Low-Dimension-to-High-Dimension Generalization And Its Implications for Length Generalization

TL;DR

This paper investigates the limitations and mechanisms of low-dimension-to-high-dimension generalization, revealing the necessity of prior knowledge and inductive bias, and proposes new position embedding methods to improve length generalization.

Contribution

It provides a theoretical analysis of LDHD generalization, links it to length generalization, and introduces RPE-Square, a novel position embedding to enhance model generalization capabilities.

Findings

LDHD generalization is generally unattainable without prior knowledge.

Different architectures converge to min-degree interpolators based on independent sets.

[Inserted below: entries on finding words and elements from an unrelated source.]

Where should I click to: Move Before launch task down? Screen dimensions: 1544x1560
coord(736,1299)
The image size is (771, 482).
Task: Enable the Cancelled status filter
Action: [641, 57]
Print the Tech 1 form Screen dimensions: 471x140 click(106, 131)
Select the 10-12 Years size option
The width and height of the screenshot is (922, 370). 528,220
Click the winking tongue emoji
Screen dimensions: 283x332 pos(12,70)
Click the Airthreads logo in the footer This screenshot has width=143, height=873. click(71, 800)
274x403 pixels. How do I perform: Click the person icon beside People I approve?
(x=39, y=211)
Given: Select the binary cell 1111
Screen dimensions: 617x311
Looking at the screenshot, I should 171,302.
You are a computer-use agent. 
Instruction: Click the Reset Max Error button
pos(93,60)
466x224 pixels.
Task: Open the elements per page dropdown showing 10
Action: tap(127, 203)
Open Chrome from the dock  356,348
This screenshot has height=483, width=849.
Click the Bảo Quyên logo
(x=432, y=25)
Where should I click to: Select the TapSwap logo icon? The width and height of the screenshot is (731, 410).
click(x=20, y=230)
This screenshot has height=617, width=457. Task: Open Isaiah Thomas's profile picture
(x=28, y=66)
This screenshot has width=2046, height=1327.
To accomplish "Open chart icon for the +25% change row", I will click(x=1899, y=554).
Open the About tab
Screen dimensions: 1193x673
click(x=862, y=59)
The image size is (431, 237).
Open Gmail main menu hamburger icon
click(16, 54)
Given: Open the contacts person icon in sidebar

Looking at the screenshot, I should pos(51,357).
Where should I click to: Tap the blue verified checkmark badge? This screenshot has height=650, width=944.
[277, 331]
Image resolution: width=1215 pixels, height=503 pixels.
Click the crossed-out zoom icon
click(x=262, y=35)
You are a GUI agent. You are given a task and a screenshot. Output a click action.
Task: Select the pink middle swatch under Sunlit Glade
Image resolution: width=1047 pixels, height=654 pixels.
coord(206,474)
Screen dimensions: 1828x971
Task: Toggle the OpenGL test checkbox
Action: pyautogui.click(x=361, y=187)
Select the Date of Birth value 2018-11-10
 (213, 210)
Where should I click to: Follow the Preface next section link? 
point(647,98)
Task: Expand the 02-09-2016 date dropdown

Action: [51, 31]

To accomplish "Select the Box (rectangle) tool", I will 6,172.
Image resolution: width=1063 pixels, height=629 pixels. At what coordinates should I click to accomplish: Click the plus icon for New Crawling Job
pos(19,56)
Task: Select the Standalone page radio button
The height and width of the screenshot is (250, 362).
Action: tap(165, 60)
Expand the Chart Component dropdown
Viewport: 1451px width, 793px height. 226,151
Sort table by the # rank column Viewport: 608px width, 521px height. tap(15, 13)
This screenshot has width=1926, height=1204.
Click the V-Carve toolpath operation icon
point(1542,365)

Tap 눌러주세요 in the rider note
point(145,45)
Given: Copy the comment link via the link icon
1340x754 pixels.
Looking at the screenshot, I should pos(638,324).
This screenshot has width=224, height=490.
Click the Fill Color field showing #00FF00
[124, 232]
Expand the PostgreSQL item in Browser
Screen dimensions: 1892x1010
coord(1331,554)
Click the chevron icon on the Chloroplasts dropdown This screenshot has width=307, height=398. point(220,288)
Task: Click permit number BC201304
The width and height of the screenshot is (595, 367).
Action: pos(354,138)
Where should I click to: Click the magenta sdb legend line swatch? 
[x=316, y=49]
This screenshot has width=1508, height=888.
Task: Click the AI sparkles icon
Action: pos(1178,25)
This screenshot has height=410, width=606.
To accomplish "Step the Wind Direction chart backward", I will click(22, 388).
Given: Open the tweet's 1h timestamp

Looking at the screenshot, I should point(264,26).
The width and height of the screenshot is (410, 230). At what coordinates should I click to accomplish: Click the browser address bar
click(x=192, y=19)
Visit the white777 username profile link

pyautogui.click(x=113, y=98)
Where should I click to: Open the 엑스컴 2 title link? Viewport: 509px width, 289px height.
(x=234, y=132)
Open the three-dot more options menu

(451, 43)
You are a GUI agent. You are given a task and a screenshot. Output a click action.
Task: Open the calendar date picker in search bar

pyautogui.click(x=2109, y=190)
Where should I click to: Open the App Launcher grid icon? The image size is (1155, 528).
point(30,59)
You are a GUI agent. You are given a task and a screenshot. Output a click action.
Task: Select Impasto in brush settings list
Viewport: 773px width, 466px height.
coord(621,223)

The proposed RPE-Square improves position encoding for better generalization.

Abstract

Low-Dimension-to-High-Dimension (LDHD) generalization is a special case of Out-of-Distribution (OOD) generalization, where the training data are restricted to a low-dimensional subspace of the high-dimensional testing space. Assuming that each instance is generated from a latent variable and the dimension of the latent variable reflects the problem scale, the inherent scaling challenge in length generalization can be captured by the LDHD generalization in the latent space. We theoretically demonstrate that LDHD generalization is generally unattainable without exploiting prior knowledge to provide appropriate inductive bias. Specifically, we explore LDHD generalization in Boolean functions. We verify that different architectures trained with (S)GD converge to \emph{min-degree interpolators w.r.t. different independent sets}. LDHD generalization is achievable if and only if the target function coincides with this inductive bias. Applying the insights from LDHD generalization to length generalization, we explain the effectiveness of CoT as changing the structure latent space to enable better LDHD generalization. We also propose a principle for position embedding design to handle both the inherent LDHD generalization and the nuisances such as the data format. Following the principle, we propose a novel position embedding called RPE-Square that remedies the RPE for dealing with the data format nuisance.